Request A: Pick out each line in the records that contains the word "radio", and list those lines.

Document extract:
______________________________
PxRackAndPinionJoint

Defined in include/extensions/PxRackAndPinionJoint.h

class PxRackAndPinionJoint : public PxJoint

A joint that connects an existing revolute joint to an existing prismatic joint, and constrains their relative angular/linear velocity and position with respect to each other.

See also

PxRackAndPinionJointCreate PxJoint

Public Functions

virtual bool setJoints(

const PxBase *hinge,

const PxBase *prismatic,

) = 0

Set the hinge & prismatic joints connected by the rack & pinion joint.

The passed hinge joint can be either PxRevoluteJoint, PxD6Joint or PxArticulationJointReducedCoordinate. The passed prismatic joint can be either PxPrismaticJoint or PxD6Joint.

Note that these joints are only used to compute the positional error correction term, used to adjust potential drift between jointed actors. The rack & pinion joint can run without calling this function, but in that case some visible overlap may develop over time between the teeth of the rack & pinion meshes.

Note

Calling this function resets the internal positional error correction term.

Parameters:

• hinge – [in] The hinge joint (pinion)

• prismatic – [in] The prismatic joint (rack)

Returns:

true if success

virtual void getJoints(

const PxBase *&hinge,

const PxBase *&prismatic,

) const = 0

Get the hinge & prismatic joints connected by the rack & pinion joint.

Parameters:

• hinge – [out] The hinge joint (pinion)

• prismatic – [out] The prismatic joint (rack)

virtual void setRatio(float ratio) = 0

Set the desired ratio directly.
______________________________
Records for this exercise:
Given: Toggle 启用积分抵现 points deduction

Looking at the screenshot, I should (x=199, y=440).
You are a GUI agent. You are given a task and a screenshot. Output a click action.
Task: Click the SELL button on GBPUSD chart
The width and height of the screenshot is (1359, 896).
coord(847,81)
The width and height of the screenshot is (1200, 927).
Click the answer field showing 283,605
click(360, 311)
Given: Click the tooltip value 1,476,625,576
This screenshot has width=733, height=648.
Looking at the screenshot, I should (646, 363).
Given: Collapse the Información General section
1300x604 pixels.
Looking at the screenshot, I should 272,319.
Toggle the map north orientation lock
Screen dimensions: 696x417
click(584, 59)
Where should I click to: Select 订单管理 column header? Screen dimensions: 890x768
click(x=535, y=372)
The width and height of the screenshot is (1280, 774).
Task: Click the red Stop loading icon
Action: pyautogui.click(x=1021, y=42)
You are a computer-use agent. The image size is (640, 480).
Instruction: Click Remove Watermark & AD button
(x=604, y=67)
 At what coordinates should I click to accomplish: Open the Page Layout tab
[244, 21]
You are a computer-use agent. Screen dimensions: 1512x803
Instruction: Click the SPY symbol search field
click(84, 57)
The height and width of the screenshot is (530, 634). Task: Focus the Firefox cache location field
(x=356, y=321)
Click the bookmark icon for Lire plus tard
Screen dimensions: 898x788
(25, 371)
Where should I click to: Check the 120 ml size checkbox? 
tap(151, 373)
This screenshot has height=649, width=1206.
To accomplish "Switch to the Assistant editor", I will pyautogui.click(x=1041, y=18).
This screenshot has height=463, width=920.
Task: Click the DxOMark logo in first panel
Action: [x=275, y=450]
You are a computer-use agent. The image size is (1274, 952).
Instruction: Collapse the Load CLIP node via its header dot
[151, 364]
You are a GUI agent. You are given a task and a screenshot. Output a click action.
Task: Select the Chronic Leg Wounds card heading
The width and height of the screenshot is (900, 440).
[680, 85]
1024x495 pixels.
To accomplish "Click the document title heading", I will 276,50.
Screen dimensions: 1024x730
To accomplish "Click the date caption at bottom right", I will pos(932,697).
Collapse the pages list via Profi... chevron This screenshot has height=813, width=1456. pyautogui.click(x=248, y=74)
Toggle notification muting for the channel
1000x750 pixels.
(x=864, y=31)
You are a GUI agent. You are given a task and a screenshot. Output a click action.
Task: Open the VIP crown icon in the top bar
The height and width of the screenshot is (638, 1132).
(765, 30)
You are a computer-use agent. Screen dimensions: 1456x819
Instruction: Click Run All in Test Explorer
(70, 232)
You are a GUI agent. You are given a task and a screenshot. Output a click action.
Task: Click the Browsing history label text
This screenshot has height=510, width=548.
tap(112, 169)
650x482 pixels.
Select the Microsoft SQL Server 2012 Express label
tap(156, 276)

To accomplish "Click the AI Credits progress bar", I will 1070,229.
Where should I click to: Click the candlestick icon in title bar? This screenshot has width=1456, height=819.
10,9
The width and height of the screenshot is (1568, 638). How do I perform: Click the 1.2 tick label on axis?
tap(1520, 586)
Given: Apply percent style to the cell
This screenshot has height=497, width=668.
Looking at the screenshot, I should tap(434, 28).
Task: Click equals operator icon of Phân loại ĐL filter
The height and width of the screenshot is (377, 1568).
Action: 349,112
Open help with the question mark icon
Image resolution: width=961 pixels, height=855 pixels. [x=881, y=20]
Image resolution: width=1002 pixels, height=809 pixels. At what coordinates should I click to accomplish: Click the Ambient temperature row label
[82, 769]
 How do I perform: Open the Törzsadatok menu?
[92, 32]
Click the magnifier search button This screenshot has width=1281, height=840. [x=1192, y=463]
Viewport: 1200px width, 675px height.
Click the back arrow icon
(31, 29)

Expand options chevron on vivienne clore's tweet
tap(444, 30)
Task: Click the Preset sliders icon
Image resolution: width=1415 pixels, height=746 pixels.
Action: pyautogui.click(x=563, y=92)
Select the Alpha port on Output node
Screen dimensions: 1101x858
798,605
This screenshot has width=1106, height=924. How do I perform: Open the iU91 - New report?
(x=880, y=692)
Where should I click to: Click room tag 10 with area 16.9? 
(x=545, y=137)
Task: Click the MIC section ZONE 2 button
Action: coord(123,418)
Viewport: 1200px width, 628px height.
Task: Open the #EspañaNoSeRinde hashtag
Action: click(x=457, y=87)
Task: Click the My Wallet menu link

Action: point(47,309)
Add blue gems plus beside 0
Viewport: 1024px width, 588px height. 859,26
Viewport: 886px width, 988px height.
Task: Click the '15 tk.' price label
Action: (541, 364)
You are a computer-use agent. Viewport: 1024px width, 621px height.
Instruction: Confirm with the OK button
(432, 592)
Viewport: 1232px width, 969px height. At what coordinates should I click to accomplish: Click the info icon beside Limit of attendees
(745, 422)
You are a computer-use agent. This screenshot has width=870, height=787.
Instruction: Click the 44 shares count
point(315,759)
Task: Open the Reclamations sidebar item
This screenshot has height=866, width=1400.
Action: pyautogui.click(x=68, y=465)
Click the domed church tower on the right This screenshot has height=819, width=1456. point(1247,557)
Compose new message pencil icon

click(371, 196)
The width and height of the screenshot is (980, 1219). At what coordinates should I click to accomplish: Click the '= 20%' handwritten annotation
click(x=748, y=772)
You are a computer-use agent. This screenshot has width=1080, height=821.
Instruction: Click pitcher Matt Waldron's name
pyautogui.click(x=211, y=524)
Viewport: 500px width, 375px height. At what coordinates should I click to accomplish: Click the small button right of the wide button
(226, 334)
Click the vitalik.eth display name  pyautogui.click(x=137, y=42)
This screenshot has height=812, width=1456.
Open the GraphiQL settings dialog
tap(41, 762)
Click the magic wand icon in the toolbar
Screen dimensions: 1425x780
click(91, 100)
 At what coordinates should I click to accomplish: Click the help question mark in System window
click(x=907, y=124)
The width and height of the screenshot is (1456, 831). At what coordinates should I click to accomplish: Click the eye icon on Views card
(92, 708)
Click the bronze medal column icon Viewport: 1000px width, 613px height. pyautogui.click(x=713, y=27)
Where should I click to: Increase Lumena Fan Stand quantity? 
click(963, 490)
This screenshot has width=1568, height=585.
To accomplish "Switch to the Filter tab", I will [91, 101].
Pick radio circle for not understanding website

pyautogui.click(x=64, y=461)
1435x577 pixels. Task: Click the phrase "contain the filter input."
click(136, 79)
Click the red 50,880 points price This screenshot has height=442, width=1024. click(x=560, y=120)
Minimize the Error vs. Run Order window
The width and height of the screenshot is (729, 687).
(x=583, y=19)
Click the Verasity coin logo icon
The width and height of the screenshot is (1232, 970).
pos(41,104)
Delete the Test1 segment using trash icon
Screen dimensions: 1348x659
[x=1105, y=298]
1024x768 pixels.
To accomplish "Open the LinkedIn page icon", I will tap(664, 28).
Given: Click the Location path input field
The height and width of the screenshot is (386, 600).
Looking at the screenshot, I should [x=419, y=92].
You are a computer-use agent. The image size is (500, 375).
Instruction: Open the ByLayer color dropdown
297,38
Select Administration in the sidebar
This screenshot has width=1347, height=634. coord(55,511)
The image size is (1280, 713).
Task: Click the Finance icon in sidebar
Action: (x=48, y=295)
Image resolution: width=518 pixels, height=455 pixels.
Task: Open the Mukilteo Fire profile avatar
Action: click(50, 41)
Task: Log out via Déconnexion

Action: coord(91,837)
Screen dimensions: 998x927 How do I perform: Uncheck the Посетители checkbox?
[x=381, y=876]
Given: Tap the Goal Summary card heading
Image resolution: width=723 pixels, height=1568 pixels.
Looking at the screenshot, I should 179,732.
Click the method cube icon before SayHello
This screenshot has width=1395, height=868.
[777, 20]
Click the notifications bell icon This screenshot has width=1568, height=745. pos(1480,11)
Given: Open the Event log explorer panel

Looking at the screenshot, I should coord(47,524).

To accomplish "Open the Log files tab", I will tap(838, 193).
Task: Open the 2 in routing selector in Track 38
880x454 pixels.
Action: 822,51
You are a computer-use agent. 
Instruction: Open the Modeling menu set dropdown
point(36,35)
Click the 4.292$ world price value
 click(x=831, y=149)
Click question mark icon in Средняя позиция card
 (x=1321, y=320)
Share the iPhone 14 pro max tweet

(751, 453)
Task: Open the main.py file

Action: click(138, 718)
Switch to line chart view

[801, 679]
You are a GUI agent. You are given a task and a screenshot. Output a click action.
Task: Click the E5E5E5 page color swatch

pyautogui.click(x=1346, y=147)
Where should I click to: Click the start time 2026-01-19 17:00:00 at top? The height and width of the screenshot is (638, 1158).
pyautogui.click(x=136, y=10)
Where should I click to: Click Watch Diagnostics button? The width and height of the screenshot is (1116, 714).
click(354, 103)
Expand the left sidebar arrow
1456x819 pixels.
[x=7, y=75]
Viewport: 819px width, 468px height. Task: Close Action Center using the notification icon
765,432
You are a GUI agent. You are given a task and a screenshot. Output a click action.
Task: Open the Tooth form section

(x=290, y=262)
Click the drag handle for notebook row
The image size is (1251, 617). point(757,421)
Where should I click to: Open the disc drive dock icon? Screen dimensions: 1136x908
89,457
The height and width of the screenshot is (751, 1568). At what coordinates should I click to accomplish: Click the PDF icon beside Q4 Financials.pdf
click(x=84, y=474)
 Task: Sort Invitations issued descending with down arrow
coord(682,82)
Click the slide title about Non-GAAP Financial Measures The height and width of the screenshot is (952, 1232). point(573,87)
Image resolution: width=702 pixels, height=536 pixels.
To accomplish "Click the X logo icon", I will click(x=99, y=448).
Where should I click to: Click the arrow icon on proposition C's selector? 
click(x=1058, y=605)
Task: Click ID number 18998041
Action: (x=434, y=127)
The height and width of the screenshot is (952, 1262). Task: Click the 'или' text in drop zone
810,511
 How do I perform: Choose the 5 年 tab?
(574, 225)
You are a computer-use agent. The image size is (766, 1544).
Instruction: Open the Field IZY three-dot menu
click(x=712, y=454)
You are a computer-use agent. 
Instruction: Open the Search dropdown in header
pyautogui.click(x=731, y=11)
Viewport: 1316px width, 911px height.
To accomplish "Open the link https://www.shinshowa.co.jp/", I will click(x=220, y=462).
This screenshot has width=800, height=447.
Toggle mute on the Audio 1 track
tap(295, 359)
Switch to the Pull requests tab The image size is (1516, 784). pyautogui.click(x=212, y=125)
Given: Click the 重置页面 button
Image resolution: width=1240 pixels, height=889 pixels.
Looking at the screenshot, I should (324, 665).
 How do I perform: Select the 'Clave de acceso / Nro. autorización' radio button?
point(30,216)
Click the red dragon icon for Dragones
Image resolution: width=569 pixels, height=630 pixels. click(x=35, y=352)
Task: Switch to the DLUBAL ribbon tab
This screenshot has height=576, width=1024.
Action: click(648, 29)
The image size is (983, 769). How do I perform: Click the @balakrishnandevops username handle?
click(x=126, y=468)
______________________________
Request B: Please repeat, word for word, the part of the rack and pinion joint reference running from "Public Functions" down to "PxPrismaticJoint or PxD6Joint.".

Response A:
Pick radio circle for not understanding website
 How do I perform: Select the 'Clave de acceso / Nro. autorización' radio button?

Response B:
Public Functions

virtual bool setJoints(

const PxBase *hinge,

const PxBase *prismatic,

) = 0

Set the hinge & prismatic joints connected by the rack & pinion joint.

The passed hinge joint can be either PxRevoluteJoint, PxD6Joint or PxArticulationJointReducedCoordinate. The passed prismatic joint can be either PxPrismaticJoint or PxD6Joint.